Nucleophilic Reaction‐Enabled Chloride Modification on CsPbI3 Quantum Dots for Pure Red Light‐Emitting Diodes with Efficiency Exceeding 26 %

Abstract High‐performance pure red perovskite light‐emitting diodes (PeLEDs) with an emission wavelength shorter than 650 nm are ideal for wide‐color‐gamut displays, yet remain an unprecedented challenge to progress. Mixed‐halide CsPb(Br/I) 3 emitter‐based PeLEDs suffer spectral stability induced by halide phase segregation and CsPbI 3 quantum dots (QDs) suffer from a compromise between emission wavelength and electroluminescence efficiency.
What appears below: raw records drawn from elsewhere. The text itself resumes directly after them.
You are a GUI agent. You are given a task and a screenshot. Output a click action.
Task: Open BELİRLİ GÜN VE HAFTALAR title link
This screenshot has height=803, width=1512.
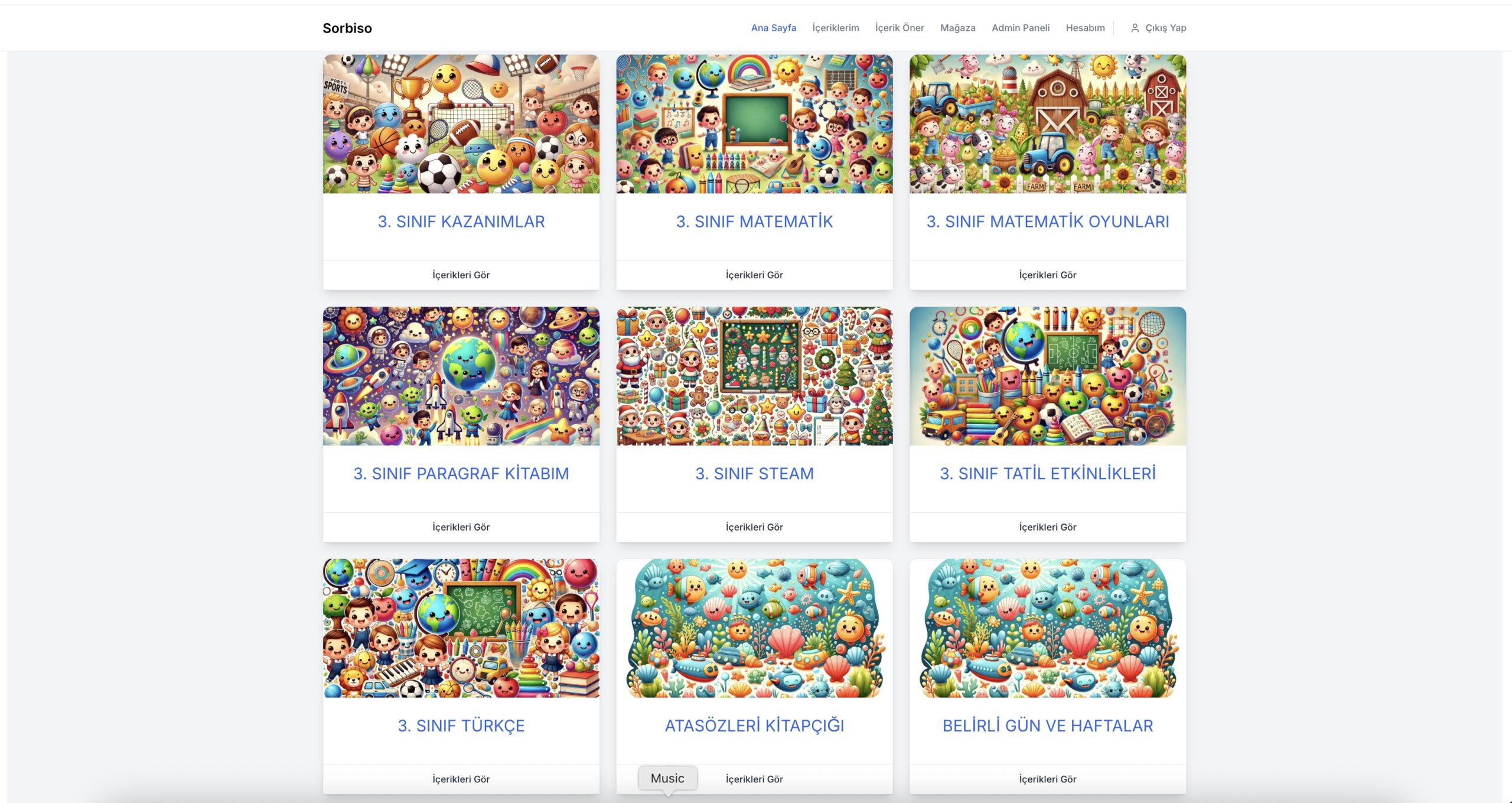[1047, 726]
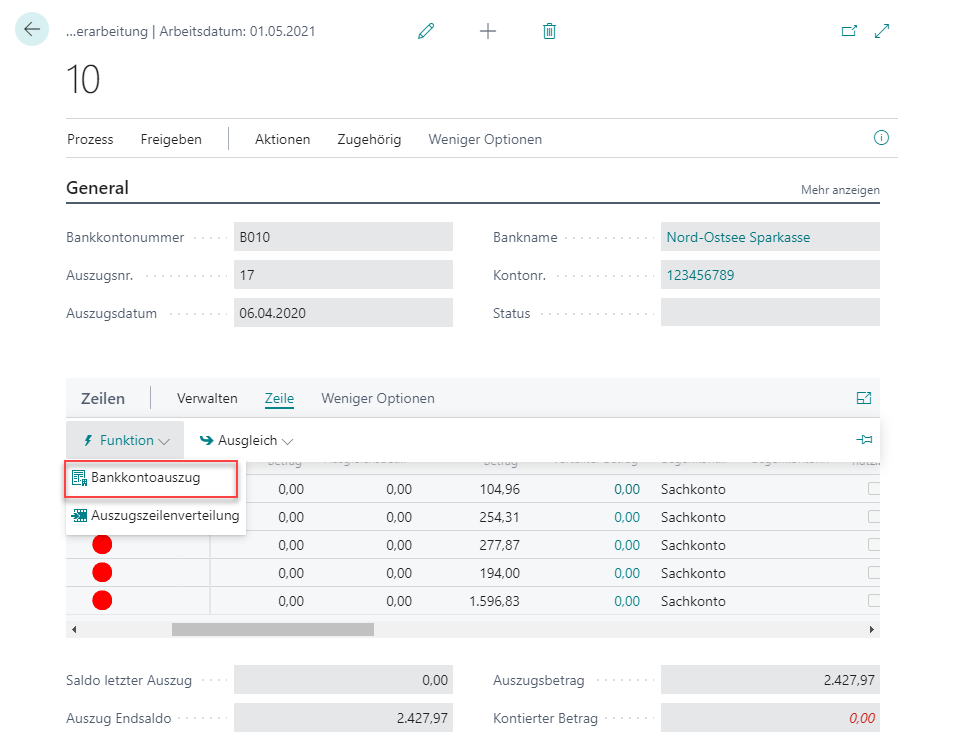Collapse the Funktion dropdown
961x737 pixels.
click(126, 440)
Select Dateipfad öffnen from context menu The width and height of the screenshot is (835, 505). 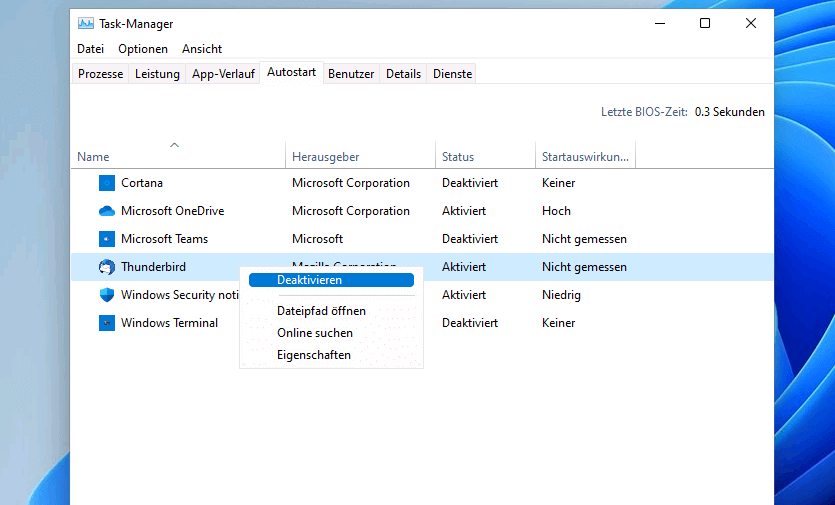point(321,311)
Here, we demonstrate efficient pure red PeLEDs with an emission centered at 638 nm based on PbCl x ‐modified CsPbI 3 QDs. A nucleophilic reaction that releases chloride ions and manipulates the ligand equilibrium of the colloidal system is developed to synthesize the pure red emission QDs. The comprehensive structural and spectroscopic characterizations evidence the formation of PbCl x outside the CsPbI 3 QDs, which regulates exciton recombination and prevents the exciton from dissociation induced by surface defects. In consequence, PeLEDs based on PbCl x ‐modified CsPbI 3 QDs with superior optoelectronic properties demonstrate stable electroluminescence spectra at high driving voltages, a record external quantum efficiency of 26.1 %, optimal efficiency roll‐off of 16.0 % at 1000 cd m −2 , and a half lifetime of 7.5 hours at 100 cd m −2 , representing the state‐of‐the‐art pure red PeLEDs. This work provides new insight into constructing the carrier‐confined structure on perovskite QDs for high‐performance PeLEDs.